He messaged her phone, and she put the gun down.
Do you really golf?
She responded, Like a sniper. Calm, cool and accurate.
I suck at it. Can you teach me?
Her first instinct was to shut down more plans for the future, but her experience with Ben was starting to convince her that she needed to live. I’ll get you swinging.
Some nice courses in SoCal. Can we get Harper in on it after my private lessons? He’s worse than me.

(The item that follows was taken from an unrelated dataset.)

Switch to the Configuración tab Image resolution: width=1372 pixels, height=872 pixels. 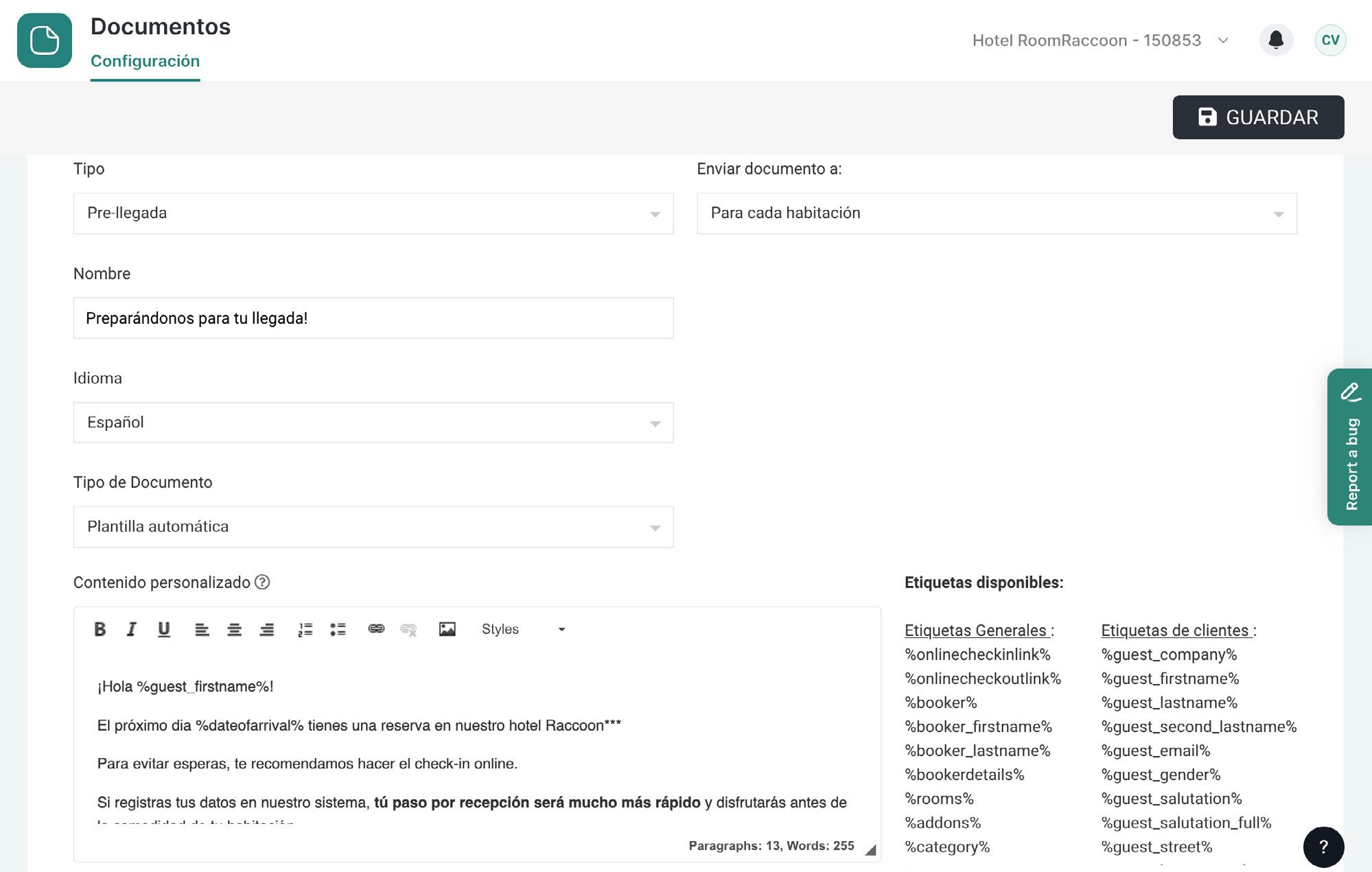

She was challenged further out of her solitude. The idea of socializing with her teammates lost some of the trepidation it usually stirred up. Ben helped bridge her. She answered, First thing you guys need to do some yoga to loosen your hips.
Her phone buzzed with another message. Automatik had run the information she and Ben had supplied. According to friendly on-base sources, the military was already aware of the missing shipments. They were actively looking and starting to make noise. She acknowledged the report and sent a message back, reiterating their need for a full assault team soon.
The response didn’t warm her heart: First insertion after midnight.
She marked the time on her mental clock and responded, Understood.
The communication ended.
Ben messaged, Gonna be a long day. I’ll see you out there. Stay sharp.
Always, she replied. You, too.
She finished checking over her pistol before putting it away in its case and hiding it in the false compartment in her luggage, along with her tactical gear and 10mm. The metal wouldn’t be cold long. If the military knew the weapons were missing, then the gunrunners would get word. That was why they were on high alert, and it could explain the amount of private security who’d arrived over the last couple of days.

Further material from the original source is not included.